I’m loading this on my iPhone. It’s completely unreadable unless I manually switch to reader mode. Why can’t Apple fix Safari to make sites like this render at humane font sizes? They literally control how it renders.
Really? I actually read it fine as-is, and I’ve got the smallest iPhone (SE 2020) and a badly cracked screen.
I much prefer this plain HTML style, and it’s easy to change the font size, pinch to zoom, rotate to landscape, or use reader mode. I actually prefer this to the non-zoomable “mobile”-ified modern webpage. The larger view makes it easier to keep track of where I am in the text versus a contextless feed of huge font text.
Yeah. I know how to rotate my phone and I also like plain text pages.
I don't like that Safari thinks rendering Times New Roman on a recent iPhone in what is effectively 2-point font and waiting for me to switch to Reader Mode is a good experience.

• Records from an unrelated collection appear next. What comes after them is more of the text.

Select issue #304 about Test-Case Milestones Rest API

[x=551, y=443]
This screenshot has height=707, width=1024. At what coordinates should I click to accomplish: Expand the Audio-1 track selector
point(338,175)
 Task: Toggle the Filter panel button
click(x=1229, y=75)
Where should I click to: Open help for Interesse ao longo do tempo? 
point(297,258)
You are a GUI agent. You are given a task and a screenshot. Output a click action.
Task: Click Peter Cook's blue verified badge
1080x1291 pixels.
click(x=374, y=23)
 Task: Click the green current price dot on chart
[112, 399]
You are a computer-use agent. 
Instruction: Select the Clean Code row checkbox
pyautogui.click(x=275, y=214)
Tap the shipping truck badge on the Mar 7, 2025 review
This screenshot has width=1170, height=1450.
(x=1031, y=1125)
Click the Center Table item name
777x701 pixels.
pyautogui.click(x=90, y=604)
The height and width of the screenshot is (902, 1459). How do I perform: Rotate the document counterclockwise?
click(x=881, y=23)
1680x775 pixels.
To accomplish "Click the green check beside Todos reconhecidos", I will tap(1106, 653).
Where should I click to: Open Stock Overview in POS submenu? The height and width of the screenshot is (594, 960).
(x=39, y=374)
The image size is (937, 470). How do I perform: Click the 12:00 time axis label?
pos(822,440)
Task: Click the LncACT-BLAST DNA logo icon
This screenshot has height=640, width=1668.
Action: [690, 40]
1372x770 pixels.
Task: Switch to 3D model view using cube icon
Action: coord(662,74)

A better experience would be for Safari to render it in Reader Mode by default for sites where it would look better by default.
How could it possibly do this you ask? Render the pages to an offscreen buffer run an image readability heuristic to pick the one with better properties. Convert it to a bitmap and select the less dense one.
The fact that Reader View can help you out suggests that in fact the site was made well. I absolutely don't want Safari "fixing" web content unless I ask it to (i.e. Reader View).
I'm short sighted, use pinch-to-zoom and pan&scan about 95% of the time I'm using a computer. I'd rather this kind of content than most "fancy" web pages. (a well designed, readable blog is preferable-still).
This is exactly what Reader View does. On my iPhone the address bar flashes “Reader View Available” when I load that site. But you can also get to it from the context menu that includes other website settings.
Firefox (macOS & iOS) and Safari (macOS and iOS) render it almost exactly the same as their platform counterpart, and pretty close cross-platform. It's simple HTML with few display directives so I don't find this surprising. What are you seeing?
Besides Reader View as mentioned by others, you can increase the zoom of the page (accessible in the “aA” button to the left of the URL.) This particular site renders pretty well at 200% on my phone in portrait. The zoom is site-specific so it won’t screw up any other sites. It’s generally a good way to make desktop sites legible.
Submarines are the main target for highly precise INS development over the last few decades. GPS doesn't work under water, so they rely on dead reckoning navigation over long periods of time, only getting a 'proper' fix on the rare occasions that they surface.
Also, militaries prepare for situations in which GPS isn't available. The simplest case for that being jamming - GPS is a weak signal so fairly easy to jam over an area.